Uma obra de expansão da tradicional Pastificio Garofalo, em Gragnano, na região da Campânia, expôs uma necrópole datada de aproximadamente 2.500 anos. A escavação preventiva identificou 85 sepultamentos acompanhados por centenas de artefatos preservados.
Materiais excepcionais
Entre os objetos resgatados pelos arqueólogos estão vasos de cerâmica, armas, joias de bronze e âmbar, além de itens raramente encontrados em bom estado nesse período, como tecidos, cestos de fibras vegetais e peças de madeira. A conservação incomum foi atribuída às câmaras funerárias construídas com blocos de tufo vulcânico, que limitaram a umidade e o contato com o oxigênio.
Rede de comércio mediterrânea
Além dos artefatos produzidos localmente, a equipe localizou escaravelhos egípcios e peças atribuídas aos etruscos.

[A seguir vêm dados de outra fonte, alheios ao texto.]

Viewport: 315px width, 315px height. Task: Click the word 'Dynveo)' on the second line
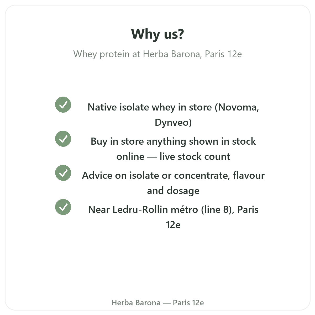[x=173, y=123]
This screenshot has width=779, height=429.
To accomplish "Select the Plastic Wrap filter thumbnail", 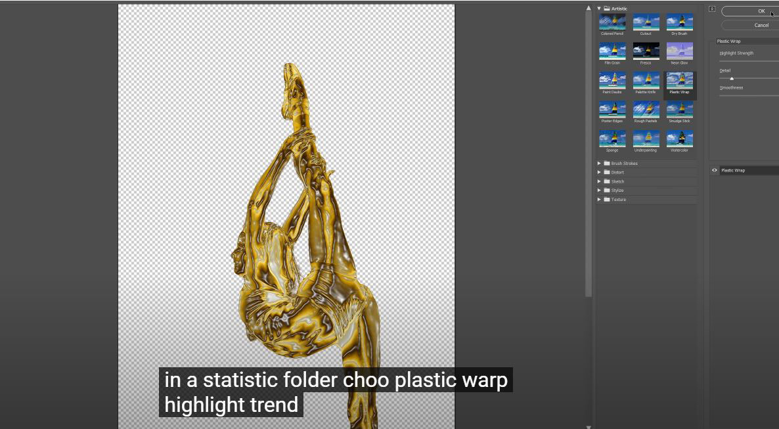I will tap(679, 81).
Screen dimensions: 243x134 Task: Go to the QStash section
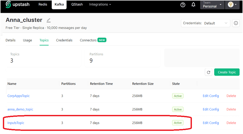tap(77, 4)
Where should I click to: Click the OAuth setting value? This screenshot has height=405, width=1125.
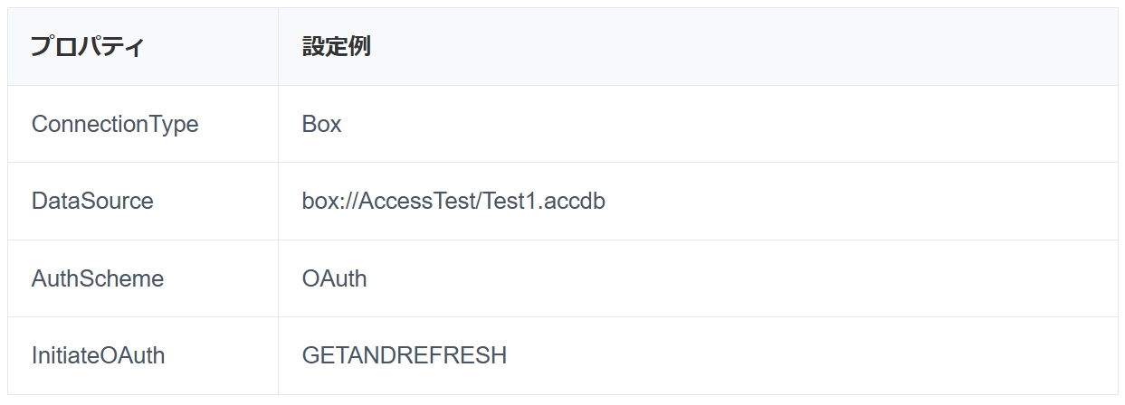335,278
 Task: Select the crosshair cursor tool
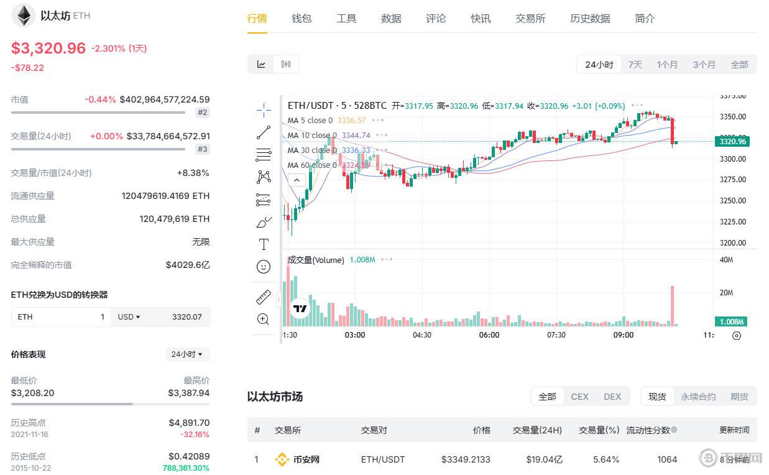point(264,110)
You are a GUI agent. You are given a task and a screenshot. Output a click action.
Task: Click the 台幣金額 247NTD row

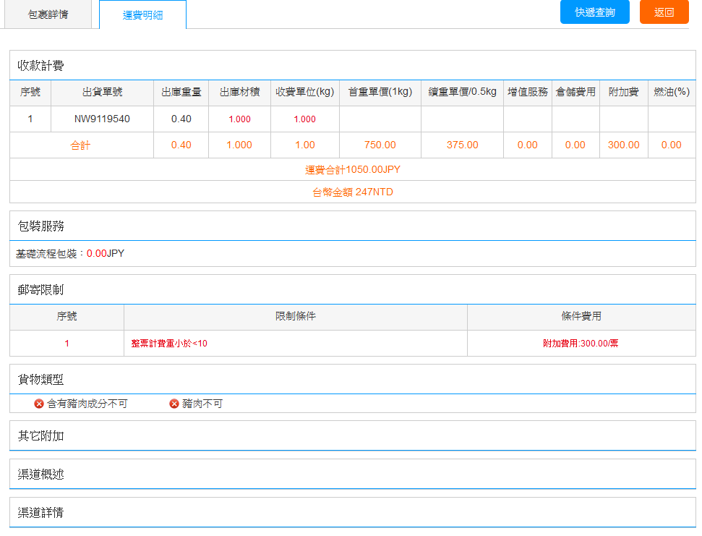(x=352, y=192)
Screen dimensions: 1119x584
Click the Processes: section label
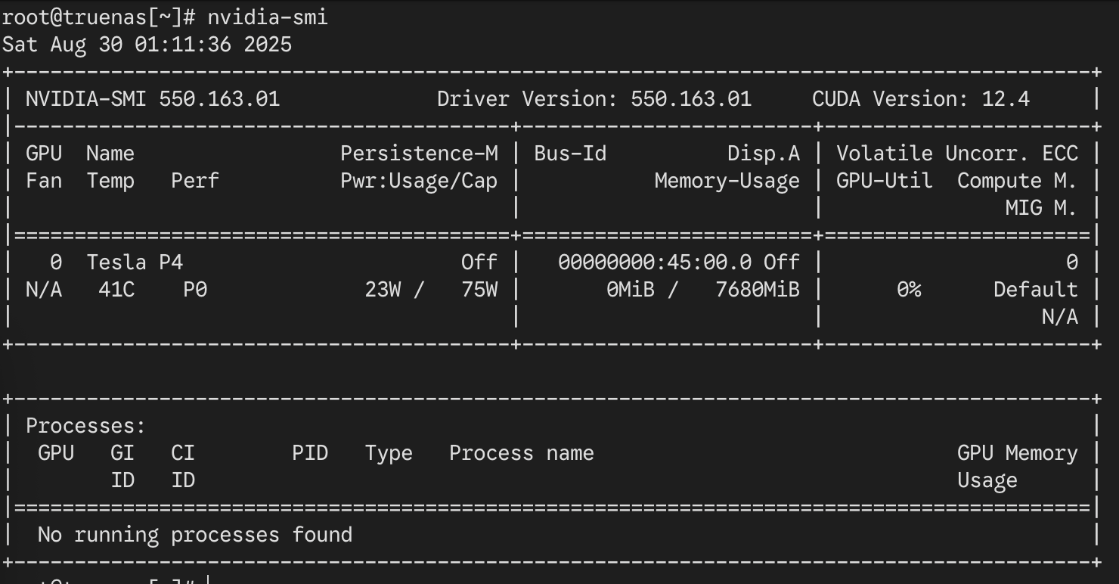click(85, 426)
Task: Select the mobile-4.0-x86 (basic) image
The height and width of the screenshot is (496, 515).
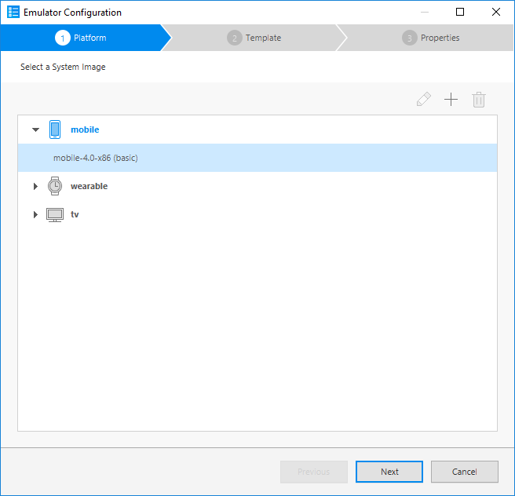Action: [96, 158]
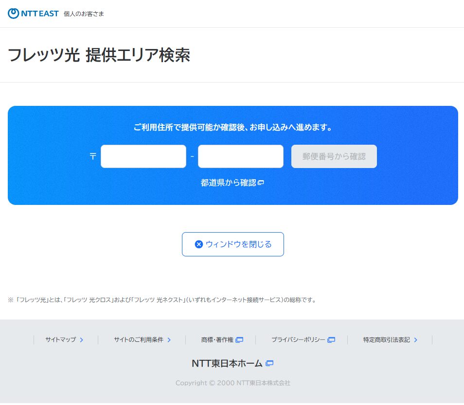Open the サイトのご利用条件 footer link
Screen dimensions: 464x405
[139, 340]
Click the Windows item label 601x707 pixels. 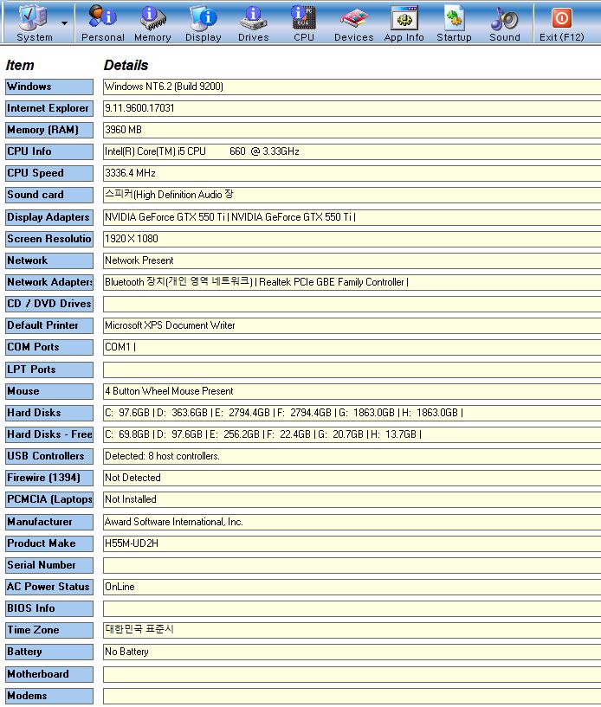[49, 87]
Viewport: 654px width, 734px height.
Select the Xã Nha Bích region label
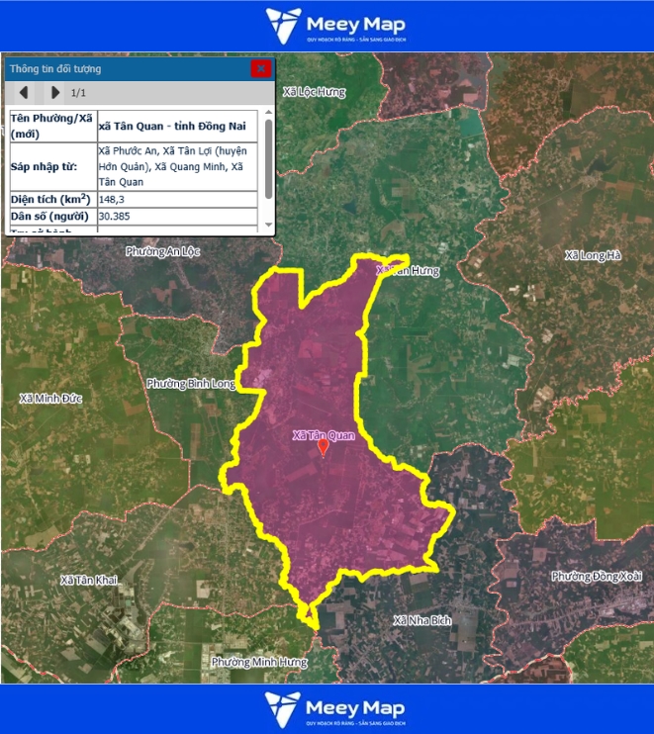coord(421,620)
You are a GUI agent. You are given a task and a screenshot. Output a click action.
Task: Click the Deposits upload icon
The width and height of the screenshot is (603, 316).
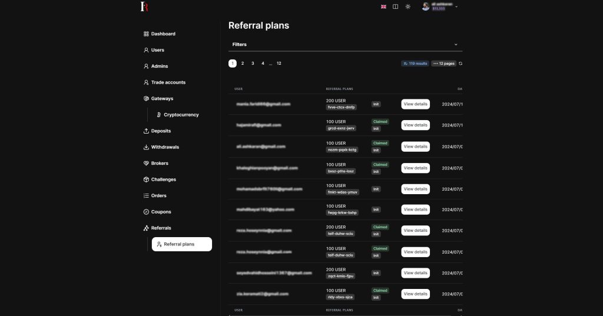click(146, 131)
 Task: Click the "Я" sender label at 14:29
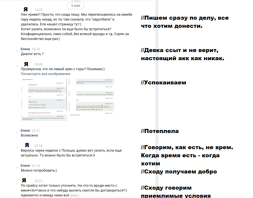click(26, 9)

Esses achados indicam que Gragnano integrava rotas comerciais que ligavam diferentes povos do Mediterrâneo no século VI a.C., envolvendo comunidades nativas da Campânia, grupos etruscos e colônias gregas instaladas no sul da península Itálica.
Estudos em andamento
Os restos humanos e os objetos recuperados passarão por análises detalhadas para determinar aspectos como alimentação, saúde, mobilidade, organização social e rituais funerários das populações que habitaram a área há 2,5 milênios. Autoridades italianas classificam a descoberta como uma das mais relevantes realizadas recentemente na Campânia, reforçando a importância da arqueologia preventiva em grandes projetos de infraestrutura.